The Antidote: Compassion 

 

The powerful antidote to shame is COMPASSION. If you are a Therapist, this must be woven into every interaction:

  • Attuned Interaction: Respond to any disclosure of intrusions or compulsions with immediate, non-judgmental, compassionate understanding and attunement.

  • Safety and Normalisation: Create a compassionate, safe space with no judgement. Share general, normalising information about the universal nature of intrusive thoughts to reduce the client's self-blame and shame about the thought content or compulsions..

  • Self-Compassion Practices: Connect the client to self-compassionate resources and practices, such as "Loving Eyes", Compassion Focused Therapy resources, compassionate visualisations or bringing in resource figures.

  • Pace and Patience: It can take a long time for a client to reveal the nature of their most distressing intrusive thoughts and compulsions. Hold compassionate space for this reluctance. Reinforce: "I’m aware of the possible themes that OCD part can hook into, and this is a completely safe, non-judgmental place."
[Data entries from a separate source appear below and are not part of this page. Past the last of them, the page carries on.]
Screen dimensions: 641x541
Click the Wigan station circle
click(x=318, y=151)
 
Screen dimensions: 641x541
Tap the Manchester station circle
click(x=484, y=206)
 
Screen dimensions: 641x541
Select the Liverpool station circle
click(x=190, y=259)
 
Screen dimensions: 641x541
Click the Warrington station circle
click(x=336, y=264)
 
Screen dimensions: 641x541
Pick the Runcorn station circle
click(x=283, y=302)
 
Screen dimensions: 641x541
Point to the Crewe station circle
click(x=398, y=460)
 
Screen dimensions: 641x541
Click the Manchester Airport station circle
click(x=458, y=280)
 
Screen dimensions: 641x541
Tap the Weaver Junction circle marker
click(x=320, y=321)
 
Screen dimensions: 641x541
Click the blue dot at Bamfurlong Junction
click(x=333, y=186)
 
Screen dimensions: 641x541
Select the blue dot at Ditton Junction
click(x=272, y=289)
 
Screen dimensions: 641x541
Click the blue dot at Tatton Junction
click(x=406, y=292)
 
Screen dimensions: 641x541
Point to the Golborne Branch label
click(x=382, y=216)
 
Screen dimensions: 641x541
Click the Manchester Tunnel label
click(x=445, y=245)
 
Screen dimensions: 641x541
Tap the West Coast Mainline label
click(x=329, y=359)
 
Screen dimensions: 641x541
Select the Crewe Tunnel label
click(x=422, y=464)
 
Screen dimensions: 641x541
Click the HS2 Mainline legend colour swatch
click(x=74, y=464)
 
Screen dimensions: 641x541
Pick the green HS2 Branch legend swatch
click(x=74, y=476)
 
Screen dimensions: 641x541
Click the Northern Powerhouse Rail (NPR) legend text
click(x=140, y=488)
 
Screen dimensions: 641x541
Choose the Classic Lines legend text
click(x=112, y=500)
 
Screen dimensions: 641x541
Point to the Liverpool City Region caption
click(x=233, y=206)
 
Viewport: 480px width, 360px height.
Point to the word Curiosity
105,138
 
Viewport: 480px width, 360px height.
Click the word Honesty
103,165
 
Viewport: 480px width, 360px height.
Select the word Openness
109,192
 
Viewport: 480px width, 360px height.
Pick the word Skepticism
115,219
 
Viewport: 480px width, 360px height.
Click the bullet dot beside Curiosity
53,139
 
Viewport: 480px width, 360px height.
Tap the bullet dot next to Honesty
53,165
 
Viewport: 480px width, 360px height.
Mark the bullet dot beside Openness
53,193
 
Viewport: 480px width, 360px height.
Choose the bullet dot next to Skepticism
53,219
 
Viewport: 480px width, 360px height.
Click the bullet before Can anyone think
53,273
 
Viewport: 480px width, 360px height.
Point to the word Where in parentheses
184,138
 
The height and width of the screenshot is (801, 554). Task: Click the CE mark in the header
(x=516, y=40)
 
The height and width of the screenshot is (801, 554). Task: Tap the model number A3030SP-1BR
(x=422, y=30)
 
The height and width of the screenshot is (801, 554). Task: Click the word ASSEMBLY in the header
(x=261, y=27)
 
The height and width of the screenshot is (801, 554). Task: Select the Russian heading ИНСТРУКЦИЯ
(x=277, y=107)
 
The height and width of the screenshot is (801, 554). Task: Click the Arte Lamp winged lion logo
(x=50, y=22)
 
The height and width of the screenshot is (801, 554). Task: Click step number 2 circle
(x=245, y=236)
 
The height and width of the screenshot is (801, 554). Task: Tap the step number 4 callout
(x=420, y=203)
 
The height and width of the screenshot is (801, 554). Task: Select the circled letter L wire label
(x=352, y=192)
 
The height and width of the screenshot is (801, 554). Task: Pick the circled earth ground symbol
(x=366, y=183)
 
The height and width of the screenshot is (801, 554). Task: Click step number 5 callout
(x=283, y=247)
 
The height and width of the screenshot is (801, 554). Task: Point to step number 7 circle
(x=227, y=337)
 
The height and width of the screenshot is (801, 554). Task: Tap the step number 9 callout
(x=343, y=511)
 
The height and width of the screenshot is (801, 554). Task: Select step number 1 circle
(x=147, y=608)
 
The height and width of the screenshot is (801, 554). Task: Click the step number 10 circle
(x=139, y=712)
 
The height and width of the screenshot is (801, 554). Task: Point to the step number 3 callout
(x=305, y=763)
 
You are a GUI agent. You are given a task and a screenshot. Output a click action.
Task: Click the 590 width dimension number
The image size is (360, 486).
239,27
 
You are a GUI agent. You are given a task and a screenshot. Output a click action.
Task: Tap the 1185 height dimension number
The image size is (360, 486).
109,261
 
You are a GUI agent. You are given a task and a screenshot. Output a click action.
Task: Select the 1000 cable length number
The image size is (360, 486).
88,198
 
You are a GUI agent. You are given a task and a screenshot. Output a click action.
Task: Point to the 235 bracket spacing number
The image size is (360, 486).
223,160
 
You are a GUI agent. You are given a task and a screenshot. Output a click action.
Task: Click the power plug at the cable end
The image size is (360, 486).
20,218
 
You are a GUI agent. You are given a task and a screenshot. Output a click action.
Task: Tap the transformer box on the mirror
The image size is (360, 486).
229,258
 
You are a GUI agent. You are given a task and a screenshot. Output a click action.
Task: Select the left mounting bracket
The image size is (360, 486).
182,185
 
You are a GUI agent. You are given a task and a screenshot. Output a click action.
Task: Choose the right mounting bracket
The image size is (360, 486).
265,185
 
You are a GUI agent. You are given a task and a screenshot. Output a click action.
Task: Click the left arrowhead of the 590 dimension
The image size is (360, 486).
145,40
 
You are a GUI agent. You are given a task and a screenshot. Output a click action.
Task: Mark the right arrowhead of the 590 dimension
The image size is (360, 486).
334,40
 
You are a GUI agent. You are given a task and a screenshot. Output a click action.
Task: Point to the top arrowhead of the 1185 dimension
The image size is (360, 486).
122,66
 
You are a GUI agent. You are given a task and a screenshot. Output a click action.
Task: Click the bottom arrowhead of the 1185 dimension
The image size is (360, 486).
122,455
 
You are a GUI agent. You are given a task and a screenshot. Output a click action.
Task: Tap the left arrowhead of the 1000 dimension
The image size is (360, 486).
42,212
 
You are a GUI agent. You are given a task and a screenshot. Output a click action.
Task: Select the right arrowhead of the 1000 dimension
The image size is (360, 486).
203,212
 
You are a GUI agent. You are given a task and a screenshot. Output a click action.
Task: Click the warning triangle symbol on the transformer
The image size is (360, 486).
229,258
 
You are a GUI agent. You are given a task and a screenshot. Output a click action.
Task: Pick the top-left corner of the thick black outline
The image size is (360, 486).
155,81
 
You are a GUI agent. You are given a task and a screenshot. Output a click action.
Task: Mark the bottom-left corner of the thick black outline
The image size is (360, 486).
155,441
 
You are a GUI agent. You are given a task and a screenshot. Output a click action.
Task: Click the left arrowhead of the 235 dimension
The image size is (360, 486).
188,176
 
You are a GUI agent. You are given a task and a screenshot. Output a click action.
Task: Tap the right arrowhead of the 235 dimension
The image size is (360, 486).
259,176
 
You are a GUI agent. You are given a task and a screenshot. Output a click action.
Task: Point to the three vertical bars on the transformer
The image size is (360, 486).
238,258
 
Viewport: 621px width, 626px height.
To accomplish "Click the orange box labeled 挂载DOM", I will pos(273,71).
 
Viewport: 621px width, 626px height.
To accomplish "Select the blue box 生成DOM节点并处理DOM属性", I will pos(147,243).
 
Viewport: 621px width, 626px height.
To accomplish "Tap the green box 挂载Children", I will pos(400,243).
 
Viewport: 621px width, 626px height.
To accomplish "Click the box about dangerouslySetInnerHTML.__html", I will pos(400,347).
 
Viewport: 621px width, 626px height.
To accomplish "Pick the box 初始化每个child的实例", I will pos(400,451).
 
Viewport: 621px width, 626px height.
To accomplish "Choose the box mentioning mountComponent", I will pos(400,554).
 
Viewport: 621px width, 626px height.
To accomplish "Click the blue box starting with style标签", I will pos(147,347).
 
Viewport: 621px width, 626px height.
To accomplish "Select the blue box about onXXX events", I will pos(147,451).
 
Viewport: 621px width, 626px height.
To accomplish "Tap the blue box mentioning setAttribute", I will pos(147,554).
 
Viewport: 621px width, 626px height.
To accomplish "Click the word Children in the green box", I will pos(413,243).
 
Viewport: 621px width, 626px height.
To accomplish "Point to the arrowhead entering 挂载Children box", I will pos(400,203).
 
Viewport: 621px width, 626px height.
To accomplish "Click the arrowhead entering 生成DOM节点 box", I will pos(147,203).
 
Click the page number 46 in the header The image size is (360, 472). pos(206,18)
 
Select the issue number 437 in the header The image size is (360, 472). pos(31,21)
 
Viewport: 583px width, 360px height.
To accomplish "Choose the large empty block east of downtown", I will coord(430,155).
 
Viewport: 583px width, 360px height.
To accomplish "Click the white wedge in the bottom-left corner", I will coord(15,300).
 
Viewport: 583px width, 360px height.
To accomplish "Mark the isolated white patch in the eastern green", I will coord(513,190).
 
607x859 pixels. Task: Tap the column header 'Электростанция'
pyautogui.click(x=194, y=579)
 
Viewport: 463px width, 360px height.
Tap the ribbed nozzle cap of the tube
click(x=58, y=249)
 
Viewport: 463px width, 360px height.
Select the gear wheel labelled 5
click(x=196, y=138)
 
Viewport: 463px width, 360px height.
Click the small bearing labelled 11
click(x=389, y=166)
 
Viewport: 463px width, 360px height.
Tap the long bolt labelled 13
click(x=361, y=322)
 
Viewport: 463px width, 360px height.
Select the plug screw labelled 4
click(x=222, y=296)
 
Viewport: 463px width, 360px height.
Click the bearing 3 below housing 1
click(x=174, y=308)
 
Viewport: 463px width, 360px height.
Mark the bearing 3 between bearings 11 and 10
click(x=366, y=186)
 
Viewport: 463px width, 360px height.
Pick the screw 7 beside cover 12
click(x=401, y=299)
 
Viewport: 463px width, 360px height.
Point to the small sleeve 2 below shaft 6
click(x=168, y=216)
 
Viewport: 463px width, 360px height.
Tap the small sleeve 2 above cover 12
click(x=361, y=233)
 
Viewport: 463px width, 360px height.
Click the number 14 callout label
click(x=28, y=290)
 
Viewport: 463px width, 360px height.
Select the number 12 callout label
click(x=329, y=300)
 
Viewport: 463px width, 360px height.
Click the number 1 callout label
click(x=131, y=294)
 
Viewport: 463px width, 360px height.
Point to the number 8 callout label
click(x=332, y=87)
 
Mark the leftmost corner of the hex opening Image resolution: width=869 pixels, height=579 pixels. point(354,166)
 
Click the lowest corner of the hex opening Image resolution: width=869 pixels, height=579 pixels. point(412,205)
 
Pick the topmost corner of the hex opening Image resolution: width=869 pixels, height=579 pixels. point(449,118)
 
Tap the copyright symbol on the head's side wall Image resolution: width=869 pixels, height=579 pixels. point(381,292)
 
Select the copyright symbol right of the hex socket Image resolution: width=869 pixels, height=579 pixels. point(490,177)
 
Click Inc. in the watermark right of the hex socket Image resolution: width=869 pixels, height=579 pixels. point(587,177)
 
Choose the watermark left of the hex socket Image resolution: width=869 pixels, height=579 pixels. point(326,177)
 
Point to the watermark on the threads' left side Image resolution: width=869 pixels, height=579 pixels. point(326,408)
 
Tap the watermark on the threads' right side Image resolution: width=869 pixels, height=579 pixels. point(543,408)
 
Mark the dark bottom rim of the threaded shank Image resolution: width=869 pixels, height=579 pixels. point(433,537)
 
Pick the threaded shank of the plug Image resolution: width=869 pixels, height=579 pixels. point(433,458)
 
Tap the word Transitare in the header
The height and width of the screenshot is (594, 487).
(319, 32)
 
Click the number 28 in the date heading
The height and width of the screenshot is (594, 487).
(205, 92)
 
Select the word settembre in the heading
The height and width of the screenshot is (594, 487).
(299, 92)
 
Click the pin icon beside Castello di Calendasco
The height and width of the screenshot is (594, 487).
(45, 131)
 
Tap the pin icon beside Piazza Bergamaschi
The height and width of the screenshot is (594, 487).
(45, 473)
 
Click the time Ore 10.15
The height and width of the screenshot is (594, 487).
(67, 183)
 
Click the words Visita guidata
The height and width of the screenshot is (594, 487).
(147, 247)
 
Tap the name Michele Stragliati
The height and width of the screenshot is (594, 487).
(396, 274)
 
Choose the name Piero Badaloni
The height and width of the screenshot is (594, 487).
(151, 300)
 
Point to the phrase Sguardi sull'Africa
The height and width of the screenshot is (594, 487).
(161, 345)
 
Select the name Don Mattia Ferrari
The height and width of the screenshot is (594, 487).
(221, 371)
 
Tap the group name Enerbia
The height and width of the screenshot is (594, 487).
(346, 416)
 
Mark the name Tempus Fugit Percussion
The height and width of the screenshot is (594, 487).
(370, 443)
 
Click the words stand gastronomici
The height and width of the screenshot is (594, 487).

  • Parts work: As a therapist, if you are trained in parts work, this can be a great place to integrate and support your client compassionately get to know the part.


 

When there's a fear of talking about the problem 

 

It is understandable that it's incredibly difficult to talk about the highly distressing content of obsessions and compulsions. This fear often stems from feelings of shame, fear of being misunderstood and negatively judged or that the misunderstanding could lead to devastating consequences following disclosure of thoughts such as harm or sexual OCD.

 

Building Foundational Safety

 

Trust and safety are paramount, particularly in the initial phases of therapy (e.g., Phase 1 and 2 in ai-EMDR).

  • Attachment as Strength: Use the early phases to develop safety in the therapeutic attachment. This relationship itself is one of the main strengths that allows for later, deeper work.

  • Small Disclosures: A client might talk about the problem piece by piece to "test the waters" and sense your reaction. Your consistent, calm, compassionate response is their key to safety and the signal from your nervous system, to theirs, that this is a safe connection and space. Apply principles from Polyvagal Theory by remaining in your ventral vagal state—a state of safe connection—from nervous system to nervous system.

 

The Clinician’s Role: Centered and Calm

 

It is really important for all therapists working with OCD, to become deeply familiar with the ego-dystonic nature and common themes. A non-judgmental stance will be welcomes when a client discloses content that feels taboo or horrifying to them, the clinician's task is to communicate through all channels that there is no judgment and an abundance of compassionate understanding. 

 

Strategies for Disclosure

 

There are several ways to gently approach the disclosure of obsessions:

  • Compassion! Compassion! Compassion! It's the anti-dote to shame!

  • Patience and Generalisation: Discuss with your client that you understand if they don’t feel ready, and also that you are aware of the general, difficult themes that often show up with OCD.

  • The ai-EMDR Approach: It is possible to begin processing if your client is prepared and you collaboratively agree, without knowing the exact thoughts or compulsions. You can ask the client to simply have this knowledge and provide the associated Emotion, Body Sensation, and Negative Belief and "bridge back" from there.

  • Supportive Tools: Completing a standardised measure like the Yale-Brown Obsessive Compulsive Scale (Y-BOCS) together can sometimes be supportive. Seeing the list of example themes can validate the client's experience, normalize their symptoms, and provide a clinical, shared language to discuss the difficult content.

Attune, build trust, bring compassionate understanding, be patient, and remember that your client has probably judged and shamed themselves enough so they absolutely need a non-judgmental presence to accompany them on the healing journey.